Saturday, March 31, 2012

Book Review | 'Gregor the Overlander'

Gregor the Overlander
Suzanne Collins
Scholastic
310 pg., U.S. Paperback
3.5 stars | B-



From Goodreads:

When eleven-year-old Gregor follows his little sister through a grate in the laundry room of their New York apartment, he hurtles into the dark Underland beneath the city. There, humans live uneasily beside giant spiders, bats, cockroaches, and rats—but the fragile peace is about to fall apart.

Gregor wants no part of a conflict between these creepy creatures. He just wants to find his way home. But when he discovers that a strange prophecy foretells a role for him in the Underland's uncertain future, he realizes it might be the only way to solve the biggest mystery of his life. Little does he know his quest will change him and the Underland forever.

Rich in suspense and brimming with adventure, Suzanne Collin's debut marked a thrilling new talent, and introduced a character no young reader will ever forget.



Gregor the Overlander is the tale of a young boy named Gregor who follows his baby sister into the Underland, a world that is very much so the opposite of our own. Collins, the author of the 36.5-million-printed-copy Hunger Games trilogy, creates a story very fun, light, and simple, but at the same time juvenile, and sometimes annoying.

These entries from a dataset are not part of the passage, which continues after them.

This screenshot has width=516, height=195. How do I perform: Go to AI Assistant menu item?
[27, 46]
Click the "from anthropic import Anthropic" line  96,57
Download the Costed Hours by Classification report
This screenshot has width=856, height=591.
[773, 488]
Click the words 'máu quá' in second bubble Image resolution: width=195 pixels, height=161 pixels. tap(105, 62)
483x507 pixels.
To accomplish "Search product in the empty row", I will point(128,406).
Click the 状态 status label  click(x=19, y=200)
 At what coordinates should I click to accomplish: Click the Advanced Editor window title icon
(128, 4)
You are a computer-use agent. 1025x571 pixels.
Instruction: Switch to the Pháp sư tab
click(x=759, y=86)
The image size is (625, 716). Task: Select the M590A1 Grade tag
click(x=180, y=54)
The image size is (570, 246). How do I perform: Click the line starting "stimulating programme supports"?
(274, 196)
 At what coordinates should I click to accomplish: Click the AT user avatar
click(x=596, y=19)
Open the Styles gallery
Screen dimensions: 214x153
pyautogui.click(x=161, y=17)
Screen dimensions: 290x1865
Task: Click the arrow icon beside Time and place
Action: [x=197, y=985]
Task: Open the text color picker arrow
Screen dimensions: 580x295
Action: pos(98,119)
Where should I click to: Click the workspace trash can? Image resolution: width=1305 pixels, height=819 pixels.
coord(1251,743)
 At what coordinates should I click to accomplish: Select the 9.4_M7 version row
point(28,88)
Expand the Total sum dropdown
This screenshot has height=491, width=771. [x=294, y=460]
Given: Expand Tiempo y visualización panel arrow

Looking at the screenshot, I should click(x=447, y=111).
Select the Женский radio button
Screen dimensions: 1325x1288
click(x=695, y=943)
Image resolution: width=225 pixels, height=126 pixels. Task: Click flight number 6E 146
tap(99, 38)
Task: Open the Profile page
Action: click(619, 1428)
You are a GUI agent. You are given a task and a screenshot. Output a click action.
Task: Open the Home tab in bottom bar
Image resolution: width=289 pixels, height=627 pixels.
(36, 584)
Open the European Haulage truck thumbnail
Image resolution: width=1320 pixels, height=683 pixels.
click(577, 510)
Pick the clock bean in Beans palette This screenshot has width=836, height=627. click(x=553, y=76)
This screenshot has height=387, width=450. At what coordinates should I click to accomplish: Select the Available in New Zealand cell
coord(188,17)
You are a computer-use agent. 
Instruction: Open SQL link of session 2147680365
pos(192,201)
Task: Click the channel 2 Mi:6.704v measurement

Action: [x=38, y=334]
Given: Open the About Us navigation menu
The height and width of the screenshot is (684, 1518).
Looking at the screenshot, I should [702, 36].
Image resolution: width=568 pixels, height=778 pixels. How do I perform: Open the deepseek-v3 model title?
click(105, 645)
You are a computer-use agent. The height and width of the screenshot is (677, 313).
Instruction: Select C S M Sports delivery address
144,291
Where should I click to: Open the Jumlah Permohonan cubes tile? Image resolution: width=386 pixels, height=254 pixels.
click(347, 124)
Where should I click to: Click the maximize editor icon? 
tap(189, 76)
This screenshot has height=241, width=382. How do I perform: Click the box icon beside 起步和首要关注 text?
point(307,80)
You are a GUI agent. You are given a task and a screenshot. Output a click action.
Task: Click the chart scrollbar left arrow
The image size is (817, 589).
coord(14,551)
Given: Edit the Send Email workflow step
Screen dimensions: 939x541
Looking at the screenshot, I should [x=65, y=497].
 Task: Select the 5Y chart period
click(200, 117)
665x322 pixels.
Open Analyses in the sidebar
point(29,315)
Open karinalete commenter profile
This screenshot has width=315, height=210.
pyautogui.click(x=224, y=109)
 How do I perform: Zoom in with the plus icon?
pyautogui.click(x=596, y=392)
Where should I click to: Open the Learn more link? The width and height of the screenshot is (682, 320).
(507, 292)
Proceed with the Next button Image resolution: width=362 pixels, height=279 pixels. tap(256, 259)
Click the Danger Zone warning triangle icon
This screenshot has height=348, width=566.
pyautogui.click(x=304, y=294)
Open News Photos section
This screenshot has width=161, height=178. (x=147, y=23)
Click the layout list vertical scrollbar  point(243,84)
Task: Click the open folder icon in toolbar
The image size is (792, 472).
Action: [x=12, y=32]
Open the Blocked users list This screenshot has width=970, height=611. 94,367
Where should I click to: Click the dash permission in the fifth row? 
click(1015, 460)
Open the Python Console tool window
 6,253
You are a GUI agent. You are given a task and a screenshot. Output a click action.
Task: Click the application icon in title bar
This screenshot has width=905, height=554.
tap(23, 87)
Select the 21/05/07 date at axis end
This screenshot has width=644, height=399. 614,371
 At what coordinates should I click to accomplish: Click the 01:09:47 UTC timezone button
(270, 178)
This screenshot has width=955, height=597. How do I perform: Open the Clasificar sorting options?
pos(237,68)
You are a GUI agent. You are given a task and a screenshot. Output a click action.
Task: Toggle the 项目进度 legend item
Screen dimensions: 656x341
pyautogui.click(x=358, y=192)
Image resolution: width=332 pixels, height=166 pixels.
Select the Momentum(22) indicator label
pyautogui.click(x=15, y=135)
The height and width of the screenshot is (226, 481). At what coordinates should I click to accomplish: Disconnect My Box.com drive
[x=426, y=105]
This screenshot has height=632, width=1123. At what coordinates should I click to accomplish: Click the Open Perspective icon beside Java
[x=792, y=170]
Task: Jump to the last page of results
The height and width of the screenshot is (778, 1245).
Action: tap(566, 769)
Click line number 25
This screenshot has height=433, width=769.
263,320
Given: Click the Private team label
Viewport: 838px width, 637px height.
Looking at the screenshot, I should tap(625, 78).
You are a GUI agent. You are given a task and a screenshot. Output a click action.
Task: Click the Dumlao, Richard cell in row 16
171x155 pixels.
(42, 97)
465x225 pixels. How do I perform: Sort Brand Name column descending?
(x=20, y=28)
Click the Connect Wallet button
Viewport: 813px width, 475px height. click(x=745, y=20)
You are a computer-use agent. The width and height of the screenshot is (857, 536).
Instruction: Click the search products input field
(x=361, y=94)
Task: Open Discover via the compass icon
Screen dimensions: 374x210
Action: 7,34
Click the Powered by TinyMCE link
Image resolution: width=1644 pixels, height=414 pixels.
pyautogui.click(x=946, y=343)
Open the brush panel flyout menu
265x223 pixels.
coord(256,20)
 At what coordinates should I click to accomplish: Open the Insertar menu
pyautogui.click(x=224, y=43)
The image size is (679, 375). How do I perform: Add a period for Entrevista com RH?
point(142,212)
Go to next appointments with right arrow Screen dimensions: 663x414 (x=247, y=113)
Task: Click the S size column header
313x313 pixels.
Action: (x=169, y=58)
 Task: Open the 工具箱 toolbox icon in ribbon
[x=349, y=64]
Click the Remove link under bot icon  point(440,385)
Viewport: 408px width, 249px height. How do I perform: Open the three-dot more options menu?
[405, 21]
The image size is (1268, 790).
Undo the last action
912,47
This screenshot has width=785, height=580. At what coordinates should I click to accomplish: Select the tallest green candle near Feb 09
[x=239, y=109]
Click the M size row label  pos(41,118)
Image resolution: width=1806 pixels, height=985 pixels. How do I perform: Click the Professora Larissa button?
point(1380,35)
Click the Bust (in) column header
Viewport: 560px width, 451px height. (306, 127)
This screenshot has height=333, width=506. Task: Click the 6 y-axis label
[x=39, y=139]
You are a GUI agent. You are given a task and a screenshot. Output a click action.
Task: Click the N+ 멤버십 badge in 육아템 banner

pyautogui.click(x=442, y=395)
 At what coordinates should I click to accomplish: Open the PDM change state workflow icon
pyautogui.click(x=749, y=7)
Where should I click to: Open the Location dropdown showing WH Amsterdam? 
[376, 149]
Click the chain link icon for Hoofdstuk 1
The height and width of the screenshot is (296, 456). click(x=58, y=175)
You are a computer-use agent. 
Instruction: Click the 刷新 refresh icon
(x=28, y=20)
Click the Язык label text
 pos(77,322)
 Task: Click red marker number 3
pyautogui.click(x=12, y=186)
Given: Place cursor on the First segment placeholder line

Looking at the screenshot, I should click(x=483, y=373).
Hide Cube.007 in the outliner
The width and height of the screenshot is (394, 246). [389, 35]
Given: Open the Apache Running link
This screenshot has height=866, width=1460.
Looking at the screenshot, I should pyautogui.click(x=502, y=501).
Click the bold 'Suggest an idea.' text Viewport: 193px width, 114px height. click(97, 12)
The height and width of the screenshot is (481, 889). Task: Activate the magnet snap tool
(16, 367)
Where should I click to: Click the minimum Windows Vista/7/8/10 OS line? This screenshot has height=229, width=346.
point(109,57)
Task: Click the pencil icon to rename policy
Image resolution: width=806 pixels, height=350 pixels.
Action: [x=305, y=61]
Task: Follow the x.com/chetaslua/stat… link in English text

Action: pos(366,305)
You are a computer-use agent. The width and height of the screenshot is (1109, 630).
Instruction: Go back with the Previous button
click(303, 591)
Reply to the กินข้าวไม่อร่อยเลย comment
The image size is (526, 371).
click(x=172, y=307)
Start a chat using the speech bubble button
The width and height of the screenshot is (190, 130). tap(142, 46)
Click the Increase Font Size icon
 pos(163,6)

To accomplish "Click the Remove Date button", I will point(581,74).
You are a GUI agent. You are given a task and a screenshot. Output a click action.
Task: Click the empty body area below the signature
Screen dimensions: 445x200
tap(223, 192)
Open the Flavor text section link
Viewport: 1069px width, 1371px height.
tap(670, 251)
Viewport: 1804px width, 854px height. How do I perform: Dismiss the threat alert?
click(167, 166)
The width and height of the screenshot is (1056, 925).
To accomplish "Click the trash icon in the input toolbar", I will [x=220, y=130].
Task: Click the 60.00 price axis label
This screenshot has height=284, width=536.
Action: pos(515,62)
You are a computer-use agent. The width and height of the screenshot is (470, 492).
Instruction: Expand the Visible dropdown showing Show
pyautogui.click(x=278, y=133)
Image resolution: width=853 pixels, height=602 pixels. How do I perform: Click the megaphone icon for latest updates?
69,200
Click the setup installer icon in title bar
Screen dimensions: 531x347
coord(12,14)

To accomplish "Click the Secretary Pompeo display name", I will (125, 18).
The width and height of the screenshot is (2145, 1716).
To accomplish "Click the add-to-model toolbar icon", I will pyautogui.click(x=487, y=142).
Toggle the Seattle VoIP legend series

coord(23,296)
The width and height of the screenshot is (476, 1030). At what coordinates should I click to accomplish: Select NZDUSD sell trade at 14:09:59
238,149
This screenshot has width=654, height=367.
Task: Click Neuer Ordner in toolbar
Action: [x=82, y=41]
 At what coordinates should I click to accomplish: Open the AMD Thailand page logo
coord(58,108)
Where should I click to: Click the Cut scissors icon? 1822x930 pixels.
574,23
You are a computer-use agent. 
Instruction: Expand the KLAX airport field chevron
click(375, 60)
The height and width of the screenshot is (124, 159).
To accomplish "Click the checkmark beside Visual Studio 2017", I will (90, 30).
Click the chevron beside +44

I didn't dislike this book, but was irked by its fast-pacing and awkward comments from the main character. Gregor is eleven, and when I was eleven (four years ago, mind you), I didn't have the same naive, dipstick dialect that he did. Gregor seems to be more of the comic relief for this story rather than the hero, something that really disappointed. I was also really bugged by his little sister, Boots, who, while being adorable, was very pointless in my mind, and became an annoyance and burden as the story went on. 


What I liked about the book was its simplicity, as well as its world-building, a skill that Collins has perfected. I did, however, draw similarities between Panem and the Underland, because I can and because it isn't that easy to avoid doing so. 


I do think this book should remain geared towards a young audience, as it currently is, for its childish facade, but I do think that older readers will be pleased by subsequent characterization and the creation of the world that the book's characters live in. 


The book is the first in a five-part trilogy. Gregor and the Prophecy of Bane, Gregor and the Curse of the Warmbloods, Gregor and the Marks of Secret, and Gregor and the Code of Claw are now in stores for reading pleasure.